┌────────
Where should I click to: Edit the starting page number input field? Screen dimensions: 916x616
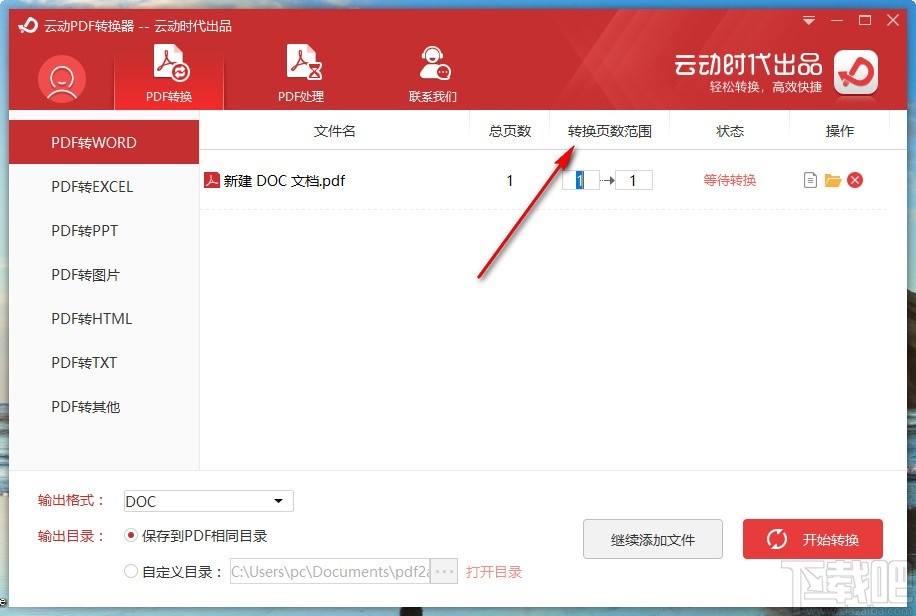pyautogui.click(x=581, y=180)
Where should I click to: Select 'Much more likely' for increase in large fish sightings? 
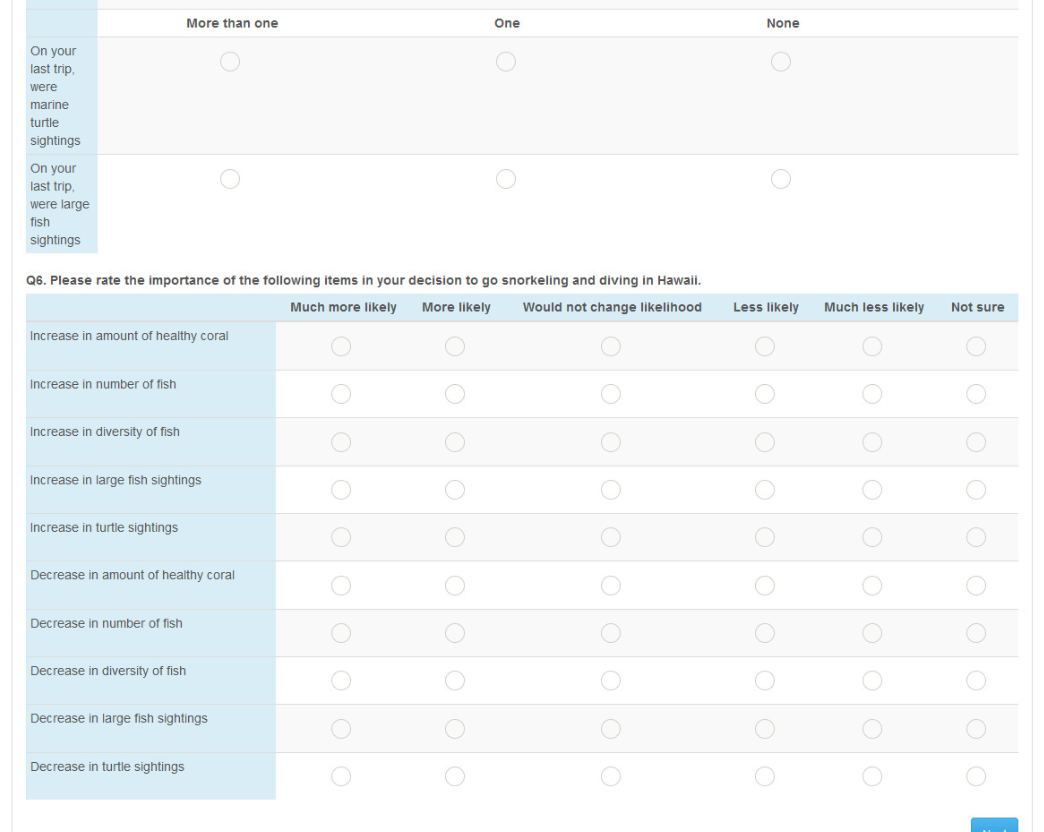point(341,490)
└────────
┌────────
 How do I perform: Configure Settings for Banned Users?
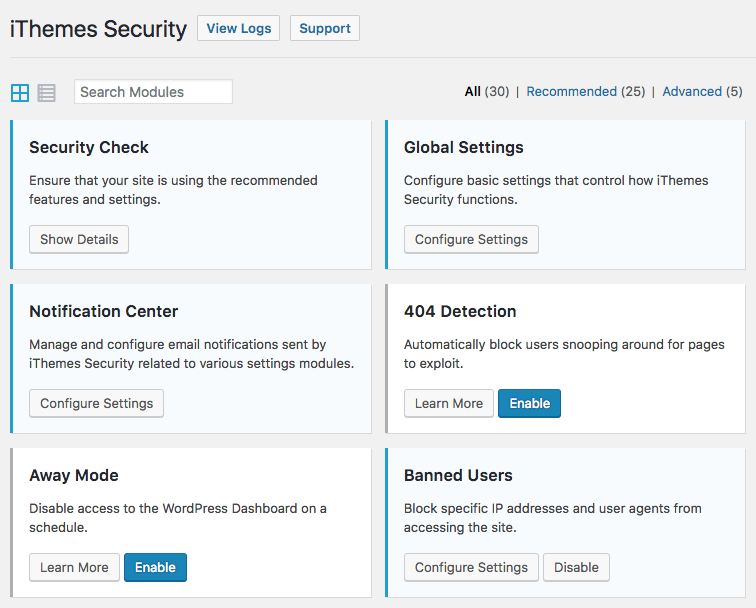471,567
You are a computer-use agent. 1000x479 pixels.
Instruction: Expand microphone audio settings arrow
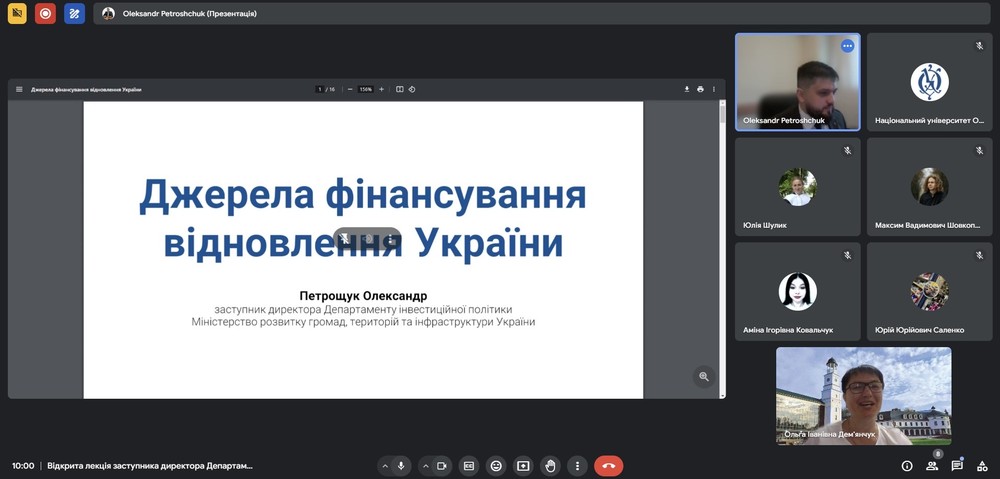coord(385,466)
└────────
┌────────
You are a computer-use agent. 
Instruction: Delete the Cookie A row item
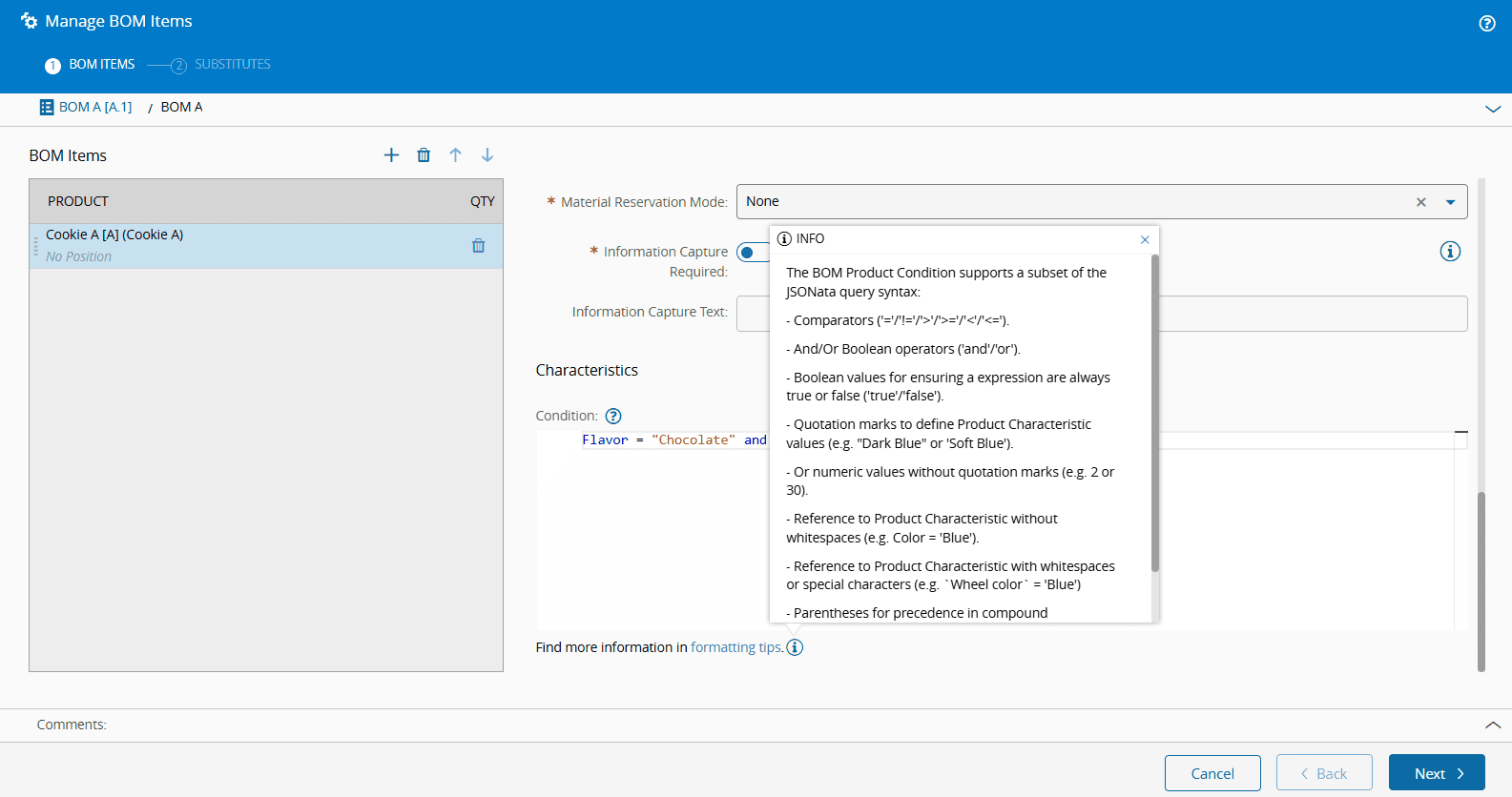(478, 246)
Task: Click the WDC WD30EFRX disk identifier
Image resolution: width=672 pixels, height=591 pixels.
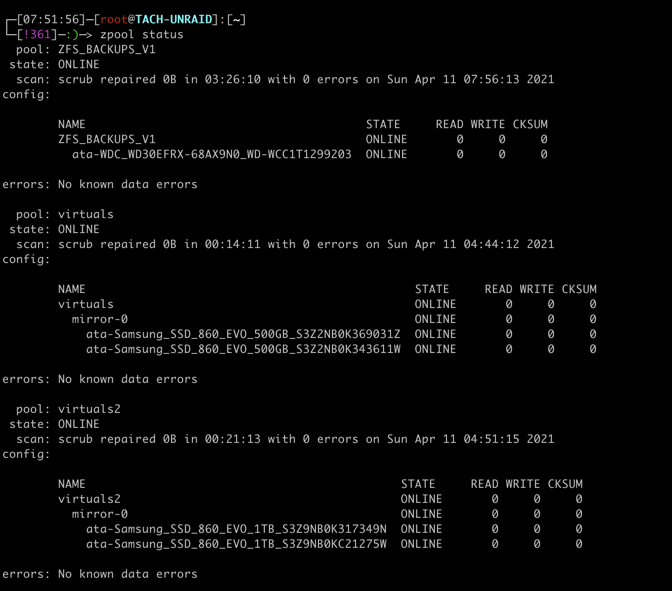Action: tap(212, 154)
└────────
Search the material for "agent" and copy each matching line.

Answer area ->
You are a computer-use agent. 1000x479 pixels.
You are a computer-use agent. 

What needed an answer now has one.